The Federal Aviation Administration has cleared the way for airlines to begin dumping their hefty flight manuals in favor of iPads.

In June of this year, Alaska Airlines began a test program that saw 25 pounds of paper manuals replaced by 1.5 pounds of Apple hardware. They were satisfied with the results and noted that it would save approximately $1.2 million worth of fuel per year. The iPads use an app called GoodReader to display the manuals, which are in PDF format.

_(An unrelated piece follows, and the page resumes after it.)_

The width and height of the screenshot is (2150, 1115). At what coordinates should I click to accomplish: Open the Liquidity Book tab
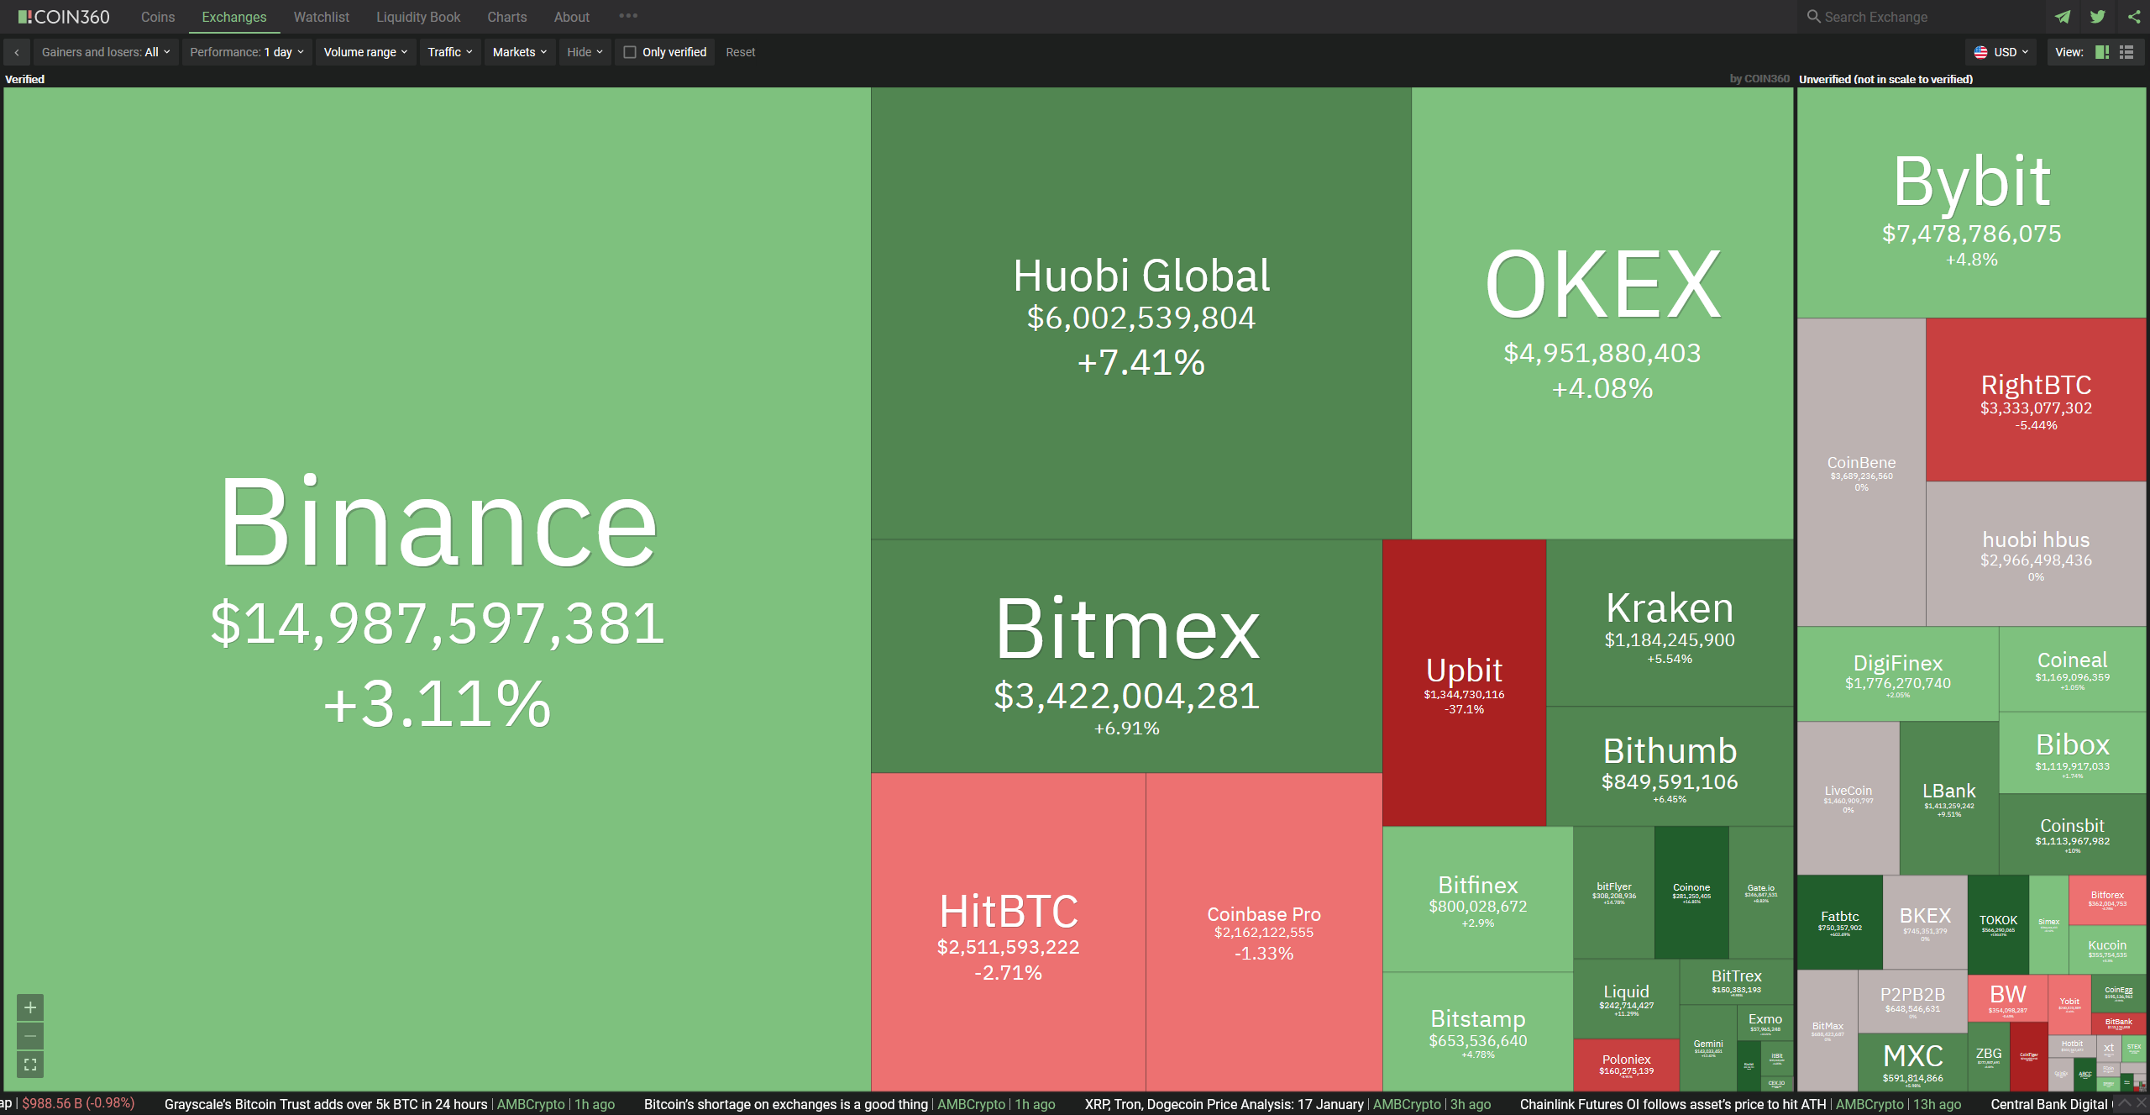[418, 17]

Says American Airlines of its take on computing in the clouds:

On Friday, American Airlines is the first airline in the world to be fully FAA approved to use iPads during all phases of flight. Pilots will use iPads as electronic chart and digital flight manual readers. The airline will begin iPad operations on B-777 aircraft, and then implement across all other fleets. By using electronic charts and manuals, the safety and efficiency on the flight deck is significantly enhanced. Both the iPad I and the iPad II have been approved for use. Other airlines such as United, Alaska, and UPS are also reviewing this potential, but none have been approved to conduct flight operations in all phases of flight except American. This FAA approval cumulates the results from a  six-month test period whereby American flew thousands of hours with iPads to test and evaluate the product.

We are assuming that 3G and Wi-Fi are turned off at all times and that pilots are not feeding their Words With Friends addiction when they should be flying the plane.